──────── Trecho da fonte

Livro do Dr. Chang derruba mitos do capitalismo e combate a doutrina neoliberal




A crise financeira de 2008 arrasou diversas economias do mundo e trouxe à tona as incongruências do receituário neoliberal, outrora sugerido pelo Consenso de Washington. Em voga desde a década de 1980, as políticas de livre mercado foram as grandes responsáveis pelos os resultados desastrosos de muitos países em desenvolvimento.

Não obstante, para entender o fenômeno do neoliberalismo, é preciso se dar conta que muitas das proposições que servem de base à doutrina do Laissez-faire, apesar de serem premissas falaciosas, são transmitidas de geração em geração e consideradas verdadeiras por grande parte dos admiradores e até mesmo por críticos do sistema capitalista.

Decidido em confrontar essas ideias, o economista sul-coreano Ha-Joon Chang, professor da Cambridge University, na Inglaterra, expõe argumentos e evidências no seu livro 23 Things They Don't Tell You About Capitalism (em português, 23 coisas que não nos contaram sobre o capitalismo) que derrubam mitos do sistema e revelam a arrogância dos defensores do livre comércio.
Também autor dos livros kicking Away the Ladder: development strategy in historical perspective. (em português, Chutando a Escada: a estratégia do desenvolvimento em perspectiva histórica) e Bad Samaritans: The Myth of Free Trade and the Secret History of Capitalism (em português, Maus Samaritanos: O mito do livre comércio e a história secreta do capitalismo), Chang não se considera anticapitalista, porém, é um crítico ferrenho do neoliberalismo adotado a partir da década de 1980.

────────────────
──────── Linhas de dados

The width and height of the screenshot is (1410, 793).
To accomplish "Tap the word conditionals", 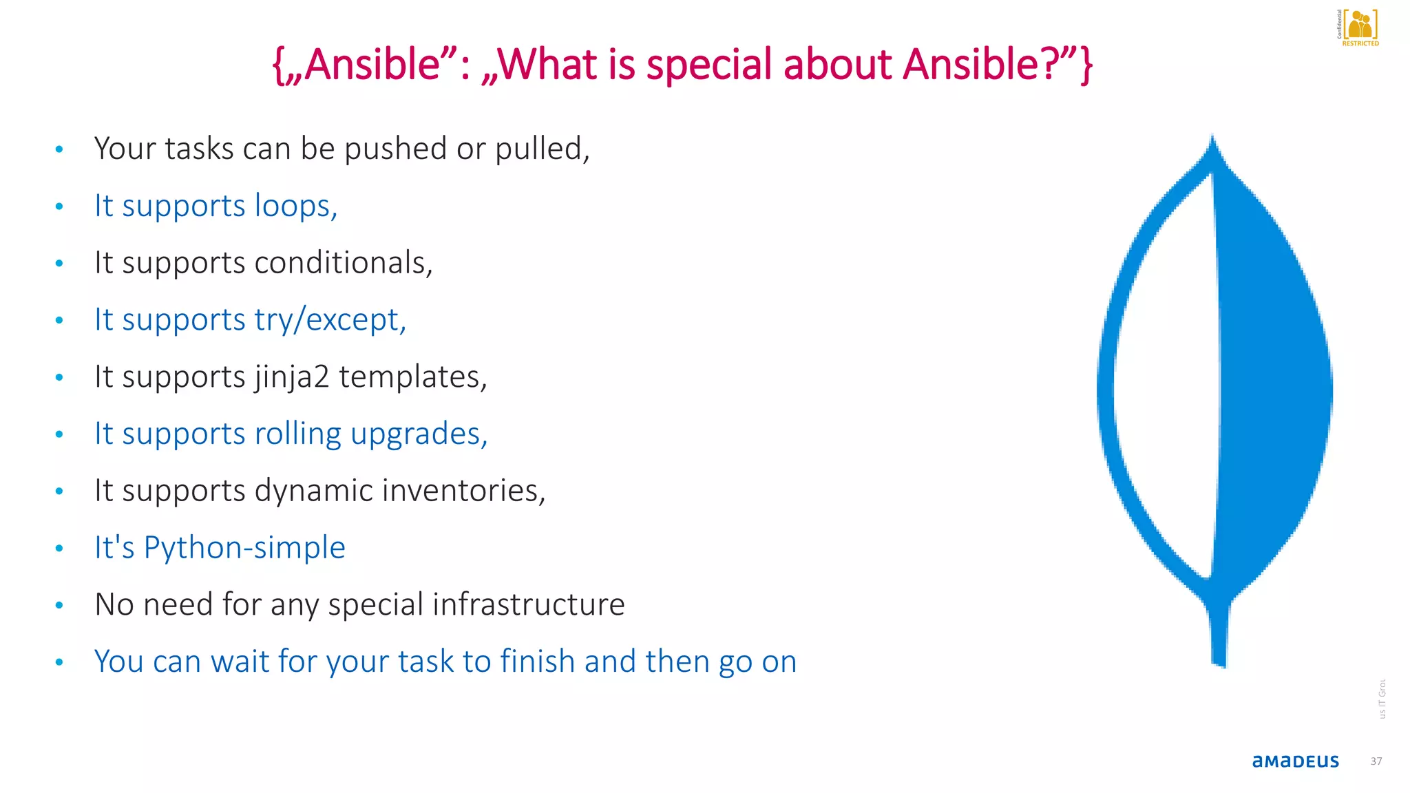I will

────────────────

■ Tarefas ■
- A) De acordo com o trecho sobre o livro de Ha-Joon Chang, o que levou o economista a expor argumentos e evidências em "23 Things They Don't Tell You About Capitalism"? Responda em até três frases.
- B) Segundo o trecho sobre o livro de Ha-Joon Chang, em qual universidade o economista é professor?

■ Tarefas resolvidas ■
- A) Chang estava decidido a confrontar as proposições que servem de base à doutrina do laissez-faire. Segundo o trecho, essas premissas são falaciosas, mas passam de geração em geração e são tidas como verdadeiras por muitos admiradores e até por críticos do capitalismo. Com o livro, ele busca derrubar esses mitos e revelar a arrogância dos defensores do livre comércio.

- B) Na Cambridge University, na Inglaterra.